Fowl play


Zahrah Nasir July 21, 2010

Poultry farms in the Murree area have been accused of foul play by the Punjab Environmental Protection Agency (EPA) which claims that 19 such farms are directly responsible, along with a number of other concerns, for dangerously high levels of bacterial pollution in Rawal Lake from which Rawalpindi draws most of its drinking water. The on/off Rawal lake furore is nothing new of course but what makes it different this time around is that an EPA official has come up with an environmentally catastrophic suggestion on how poultry farmers should deal with waste. The honourable gentleman, according to reports, says “Poultry farm owners should dump the waste in ditches and cover it with soil”.

Where on earth does this idiot think that bacteria from this waste is going to go when it rains, which it does reasonably often in the hills?
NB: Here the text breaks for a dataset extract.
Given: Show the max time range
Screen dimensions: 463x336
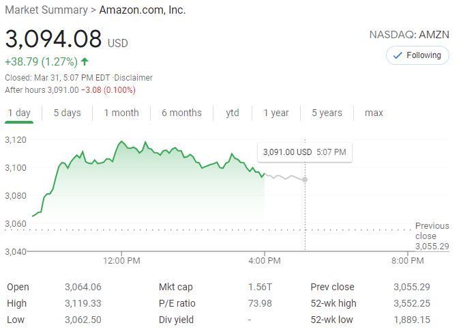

Any right minded person knows, without having to be told, that the bacteria will slowly leach in to the surrounding soil and, gravity being what it is, seep down to enter aquifers and streams. It will not simply evaporate in a puff of magic smoke as the official, one wonders what kind of degree he has…if he has one at all, appears to imagine.

Furthermore, the sheer volume of waste produced by poultry farms on a daily basis would necessitate the un-environmentally friendly excavation of lines of ditches of a magnitude to compete with the Great Wall of China.

A series of warnings, issued to the offending poultry farms over the last few months, demanded that they adopt environmentally friendly waste disposal systems which, needless to say, as such a move requires investment thus reducing profits, was not done and the offenders have now been called to appear, heads in hands saying “Sorry sir. We’ve been bad boys” before the EPA’s head honcho who may, or may not, impose a fine or sent them straight to jail without stopping at the Parliament House.

Environmental protection is the need of the hour, some environmentalists’ claim that is far too late to save Rawal Lake which, they suggest, should be replaced in totality somewhere else (where and at what cost, with whom footing the bill is not mentioned), and bodies such as the EPA need to come up with viable, preferably profitable, solutions.

In the case of poultry farms this is easy: organic fertiliser is a difficult to find commodity in Pakistan, farmers being pushed to the wall, taking out loans to purchase unsustainable chemical fertilisers, usually in short supply during sowing seasons, instead.

Why not convince poultry farmers that they can mint money by processing waste into top quality, highly saleable organic fertiliser instead of dumping the stuff willy-nilly where ever they happen to have a vacant bit of land?

It shouldn’t take much to get on farm systems up and running or, alternatively, the EPA itself could set up premises and purchase the waste directly from the farms on a regular basis, doing something eminently sensible in the process which could, in the long run, help pay the organisations running costs instead of passing the entire responsibility over to the already over exploited, honest tax payers.

Alternatively, why not shut down every single poultry farm in the country as surely this particular food source should be ‘maccru’ at the very least? Chickens do have a hooked beak, have claws and happily eat meat along with some other fairly questionable stuff and, going by the book, this actually makes them ‘haram’ ‘non-kosher’ which information should provide grist for more than one mill.

Published in The Express Tribune, July 22nd, 2010.